Another oldie but goodie

by stryson

This is an exchange that I particularly love, from the 2008-09 school  year. (I didn’t write a date on this post-it.)

Student: “How many exclamation points should I put?”

Teacher: “3.”

Student: “I’m a little late for 3.”

The class laughs.

Student: “I have……. 40.”

July 9, 2011

Music Games

by stryson

While looking for educational games, I came across a couple of music games that can be useful.

The first, Musical Notes, tests one’s ability to read notes in sheet music. It’s important to note that they give you only one octave of a keyboard – middle c and the c in the middle of the staff are both played on the same key in this game. Be careful in level 3 – they bring in bass clef!

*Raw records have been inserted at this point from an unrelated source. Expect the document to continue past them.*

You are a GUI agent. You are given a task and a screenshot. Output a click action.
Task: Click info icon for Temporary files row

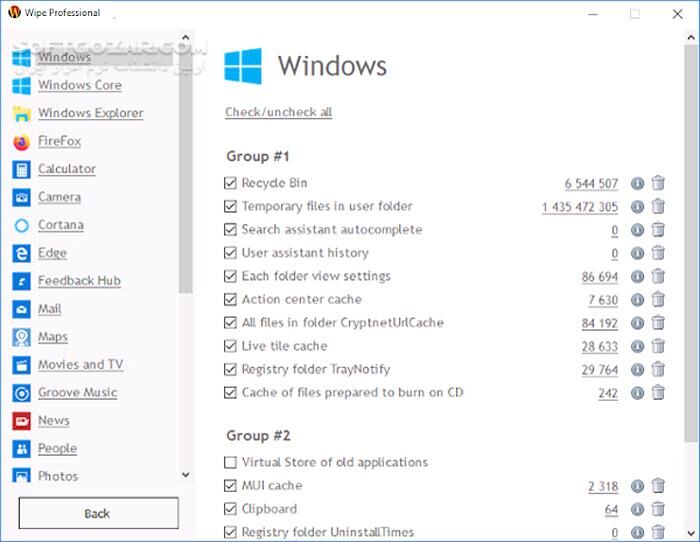(x=638, y=207)
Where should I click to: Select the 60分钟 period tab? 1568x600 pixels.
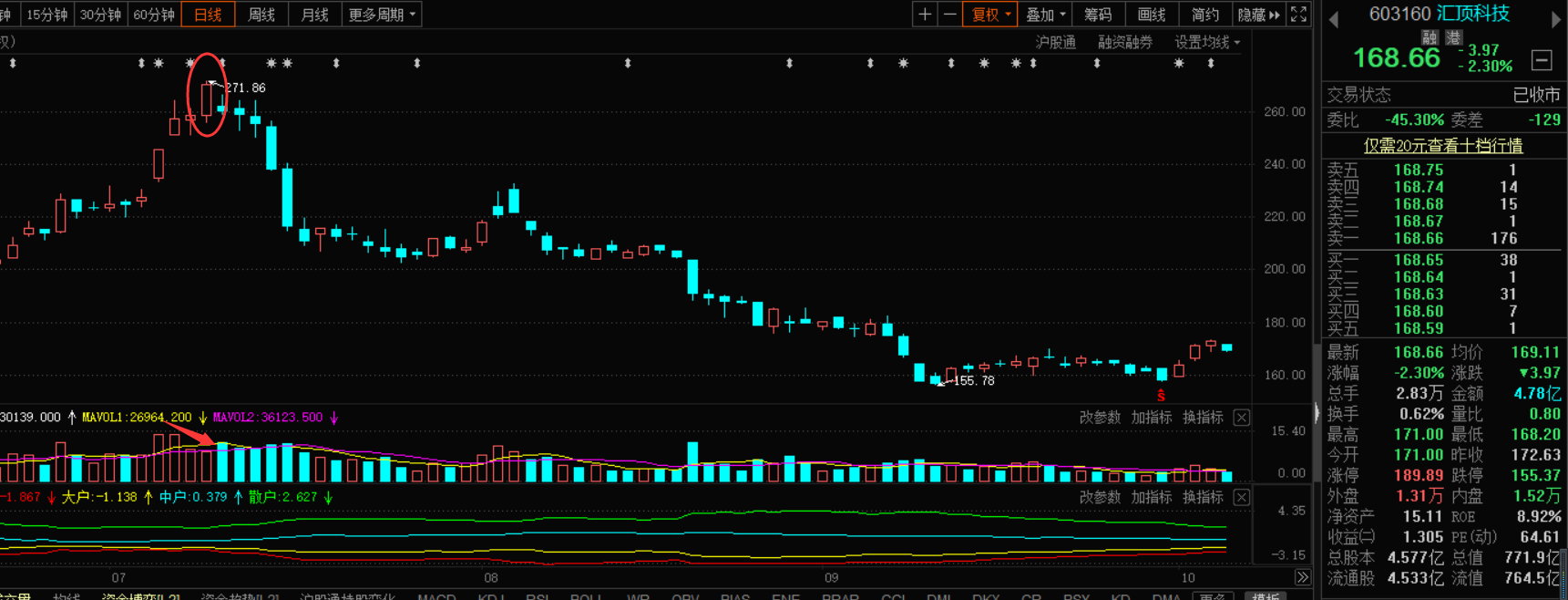pos(153,15)
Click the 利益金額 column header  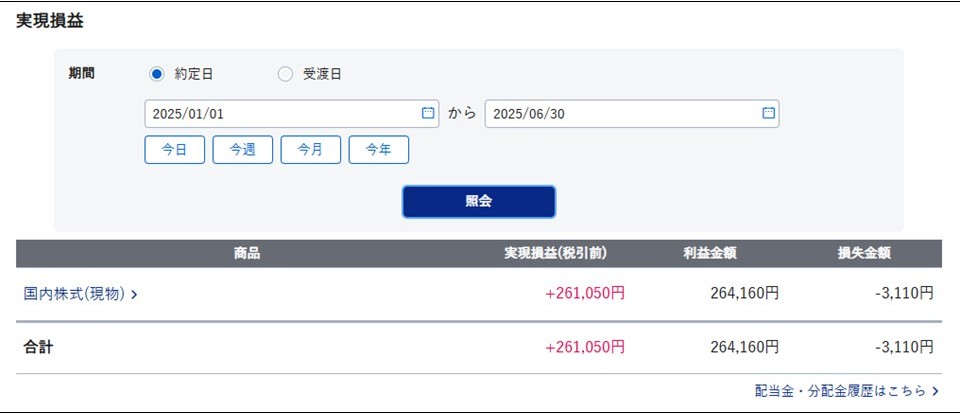710,254
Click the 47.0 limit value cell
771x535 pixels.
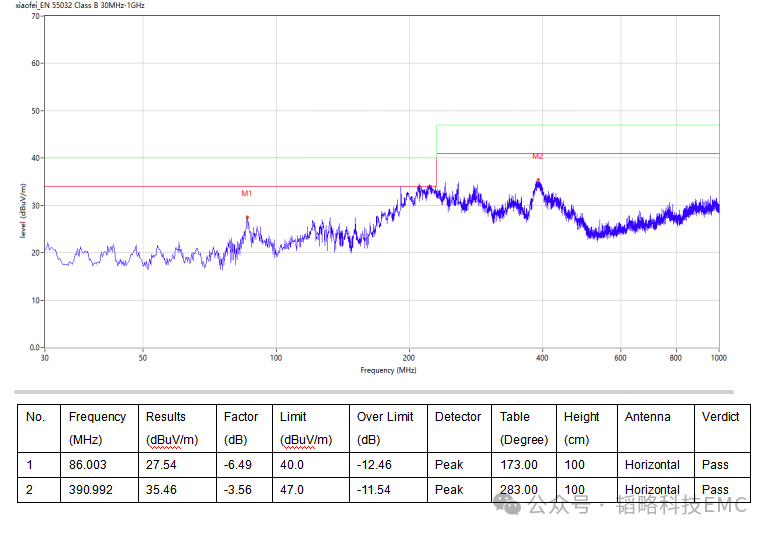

The second game is TRICKY, and I only recommend it to those with some amount of ear training experience and/or a whole lot of patience. The game is called Music Memory. The only gripe I really have with this game is that I wish they’d give an example of “do” before each challenge. I have great relative pitch, but picking out the starting note several challenges in was the hardest part for me.

July 8, 2011

Typing Monster

by stryson

As part of our computer program at school, we require the students to learn typing. We mostly use Type to Learn 3 and Typer Shark, but I like finding games to supplement those.  This one seems quite fun: Typing Monster.

July 7, 2011

Resource: Social Studies

by stryson

Ben’s Guide to U.S. Government for Kids

This site has useful resources for Social Studies classes at all grade levels.  The games are really ideal for the upper grades of elementary school and lower grades of middle school, but the resources throughout the  rest of the page are pretty well adjusted for the grade levels they want to serve. I’m biased, since I have one, but I think this site would be most ideally used on the smart board, working together as a group.  I found out about this website from a girl in my third grade social studies class during the 2010-11 school year. That class became particularly obsessed with the map games on the site, which can be found here.